While the Sharknado film series fails at being pure camp by succeeding in trying to fail, Shark by Tara succeeds at being pure camp by failing in trying to succeed

While campy, that level of self-awareness bars Sharknado from being the kind of “pure camp” Susan Sontag describes in seminal 1964 essay “Notes on Camp.” Pure camp is unintentional, deadly serious, and utterly naïve of its absolute failure. She contrasts this with deliberate camp, à la Sharknado, which she says is “usually less satisfying” than pure camp. (Compare Sharknado to camp classics like Mommie Dearest or The Room, and tell me Sontag’s wrong.) One could more accurately describe Sharknado as a kind of “readymade camp,” to borrow a term from David Halperin’s How to Be Gay: a kind of bastardized (heterosexualized? gentrified?) camp sensibility that has already done all the interpretive work for you. You don’t have to wonder whether what you’re watching is good or bad or supposed to be good but bad or supposed to be bad but good. You already know it’s bad, and you know that it’s supposed to be bad. Their understanding of what makes a movie good or bad left unchallenged, the viewer can just sit back and relax as they watch all the shitty-looking CGI sharks eat everyone.

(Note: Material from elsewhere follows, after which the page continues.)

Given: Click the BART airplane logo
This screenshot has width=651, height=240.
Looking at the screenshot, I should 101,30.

While the Sharknado film series fails at being pure camp by succeeding in trying to fail, Shark by Tara succeeds at being pure camp by failing in trying to succeed—and fail it does on every conceivable level. Its Amazon description says that Tara incorporated “a plethora of lavender[-]colored flowers” into the fragrance, which could mean that it’s supposed to smell like lavender, or at least lavender-colored flowers. It’s also supposed to have notes of iced mint, violet, lemon, jasmine, tuberose, lily-of-the-valley, cool blue rose, amber, and musk. Shark by Tara smells like none of those things, unless “tuberose” is the Latin name for unrefrigerated Jell-O juice. It smells cleaning spray, but girl. Shampoo, but carpet. It’s Axe for girls. Shark by Tara is Axe for girls.

The font is mostly fine and normal, Sharknado-evoking shark fin and all, until you realize that the shark fin R makes no sense because shark fins don’t look like Rs! They look like As! Of which there are two in Tara’s name!! Which makes you wonder why they didn’t just go with T-[shark fin]-R-[shark fin]!!!!

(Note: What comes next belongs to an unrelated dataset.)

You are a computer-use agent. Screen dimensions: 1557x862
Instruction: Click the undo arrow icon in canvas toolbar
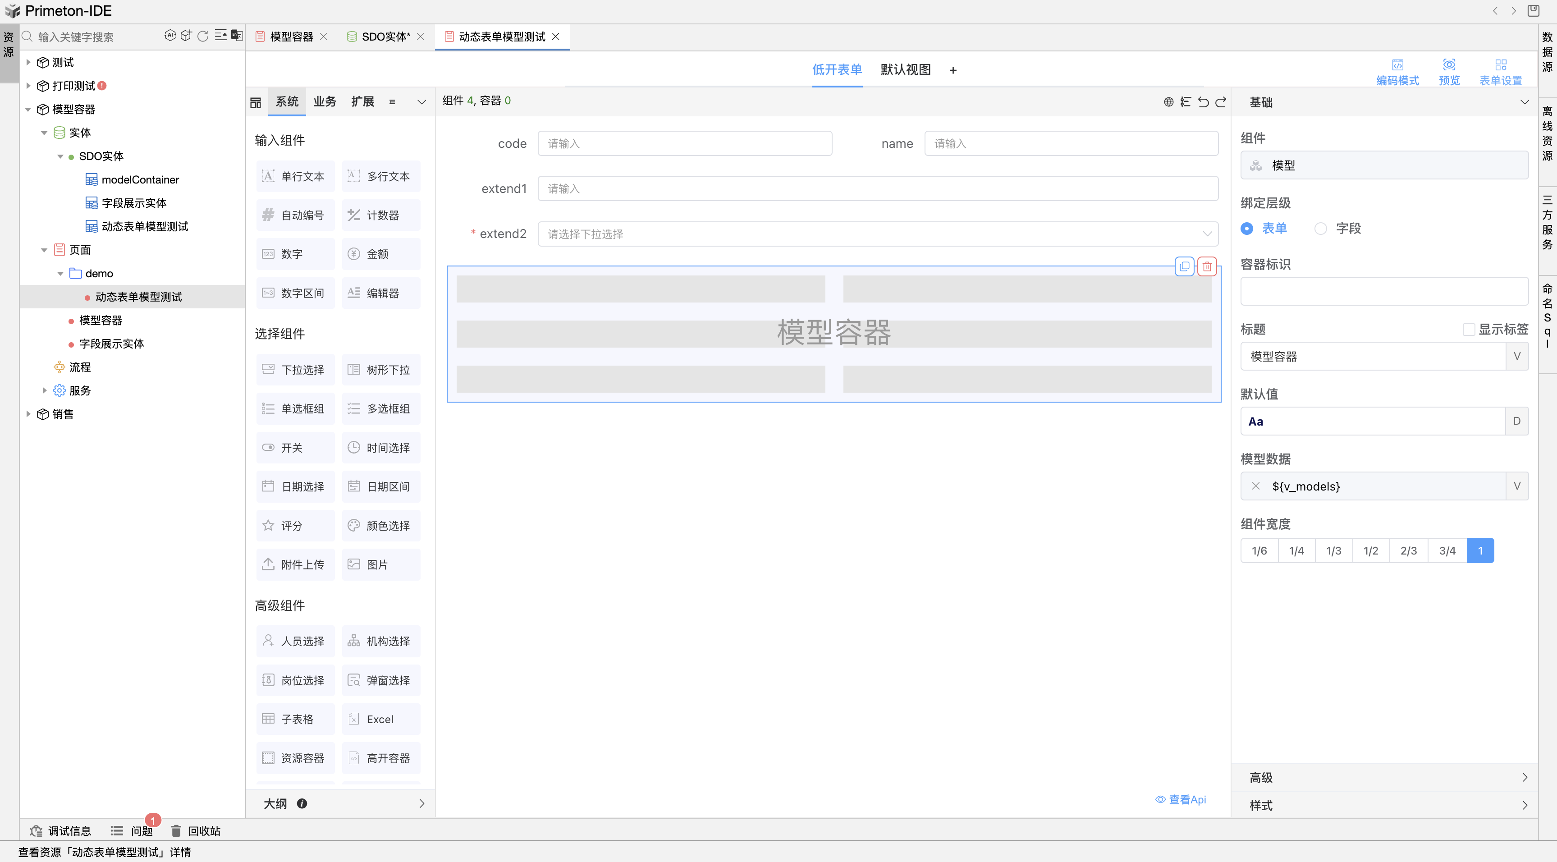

And then there’s what you’re not seeing: the word “Sharknado.” That’s because Shark by Tara doesn’t appear to be affiliated with the Syfy series of films in any way, shape, or form! It’s distributed by Taralinz Perfume LLC, a limited liability company variously registered under Tara Reid’s name as well as those of former Mrs. Florida International Lindsey Berman and her ex-husband, lawyer Russell Berman. (Tara + Lindsey = Taralinz, I’m guessing.) I reached out to the number associated with Taralinz Perfume’s address on the box to find out if Shark by Tara is officially tied to the Sharknado movies or if it’s just a clever cash-in on the actress’ part. I also reached out to Syfy. I’ve yet to hear anything definitive back from either party, but I’ll update this post if I do.

Moving on, it even sprays weird! Here’s what it squirts out at an approximate 12-inch range…

…and six inches…

…and one inch away from its target.

Or, from another angle…

Yes, that is a puddle of eau de parfum you’re looking at, reflecting off of the deeply Photo Booth-unfriendly fluorescent lighting overhead.

I washed my hands immediately. With soap. Three consecutive times. And yet, it lingered. And yet, I love it. From the scent and design to the marketing and application, Shark by Tara fails on every conceivable level. But in doing so, it becomes what Sharknado never could: a camp masterpiece.